This superbly detailed, hand etched bamboo container was made to hold white lime powder, used in West Timor in Indonesia to accompany the chewing of betel nuts. There is still a dusting of lime powder inside along with a faint, pleasant citrus fragrance. The complex traditional designs were emphasized with natural dye that darkened the bamboo. The lid with its charming bird finial and the attached base were both hand carved of a local hardwood, probably Pterocarpus indicus. This container is called a kal-au in the Timorese language; it's polished with beeswax when completed and is one of a kind.
The chewing of betel quid-- a pinch of the powdered lime, a slice of betel nut wrapped in a pepper vine leaf---is a popular habit among the people of West Timor as well as throughout Southeast Asia and the Pacific Islands, but it is in West Timor that it has reached such widespread and regular use. It's used as a stimulant to enable longer working hours with less food and is a social ritual, too. There is also a special container called a tiba which is used to store the betel nut, but these are shorter and have a wider opening. Local craftsmen make these containers in their spare time while resting; we've included a photo of a Timorese native etching a bamboo container and one of the prepared quid.
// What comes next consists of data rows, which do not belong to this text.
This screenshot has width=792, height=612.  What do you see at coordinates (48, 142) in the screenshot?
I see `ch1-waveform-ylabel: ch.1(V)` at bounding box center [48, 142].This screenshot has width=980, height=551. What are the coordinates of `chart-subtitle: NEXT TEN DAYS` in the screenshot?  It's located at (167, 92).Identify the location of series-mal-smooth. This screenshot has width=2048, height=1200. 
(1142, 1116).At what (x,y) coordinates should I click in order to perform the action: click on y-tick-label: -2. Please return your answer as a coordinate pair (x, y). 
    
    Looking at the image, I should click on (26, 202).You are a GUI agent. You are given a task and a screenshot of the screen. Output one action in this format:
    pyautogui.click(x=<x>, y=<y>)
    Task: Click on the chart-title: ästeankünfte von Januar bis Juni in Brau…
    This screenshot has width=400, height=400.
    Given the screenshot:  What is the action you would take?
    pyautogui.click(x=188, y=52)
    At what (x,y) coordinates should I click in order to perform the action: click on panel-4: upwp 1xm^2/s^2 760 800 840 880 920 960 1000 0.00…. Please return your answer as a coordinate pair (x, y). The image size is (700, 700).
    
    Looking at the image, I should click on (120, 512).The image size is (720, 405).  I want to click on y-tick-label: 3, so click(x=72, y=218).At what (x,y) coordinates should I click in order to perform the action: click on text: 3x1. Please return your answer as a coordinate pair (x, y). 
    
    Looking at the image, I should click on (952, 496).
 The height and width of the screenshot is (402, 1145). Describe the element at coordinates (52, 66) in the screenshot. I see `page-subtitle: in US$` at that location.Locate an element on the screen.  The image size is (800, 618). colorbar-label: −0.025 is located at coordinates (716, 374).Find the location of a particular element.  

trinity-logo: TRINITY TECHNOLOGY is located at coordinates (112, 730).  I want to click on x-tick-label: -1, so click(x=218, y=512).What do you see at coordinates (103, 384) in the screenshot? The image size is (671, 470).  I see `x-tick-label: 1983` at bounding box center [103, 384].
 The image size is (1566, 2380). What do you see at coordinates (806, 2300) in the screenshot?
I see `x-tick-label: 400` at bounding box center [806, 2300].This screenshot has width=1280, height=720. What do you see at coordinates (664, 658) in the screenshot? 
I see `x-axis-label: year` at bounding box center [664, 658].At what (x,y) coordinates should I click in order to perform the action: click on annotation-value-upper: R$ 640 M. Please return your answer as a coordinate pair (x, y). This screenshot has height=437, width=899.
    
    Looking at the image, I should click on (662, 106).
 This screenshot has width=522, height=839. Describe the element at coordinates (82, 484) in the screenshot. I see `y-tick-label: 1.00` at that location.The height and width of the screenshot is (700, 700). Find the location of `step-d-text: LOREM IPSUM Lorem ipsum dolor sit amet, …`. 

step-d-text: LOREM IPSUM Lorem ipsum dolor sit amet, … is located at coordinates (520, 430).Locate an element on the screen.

This kal-au is in excellent condition. The lid was not made to close tightly, but sits on the neck of the container fairly snugly. The container is slightly wobbly when it's first placed on a flat surface but stands straight and there are no chips, cracks or discolorations. It's 11 1/4 inches tall with the lid on, 8 1/4 inches without and has a 1 1/2 inch diameter opening. This Indonesian artifact adds an exotic note wherever it's placed in your home.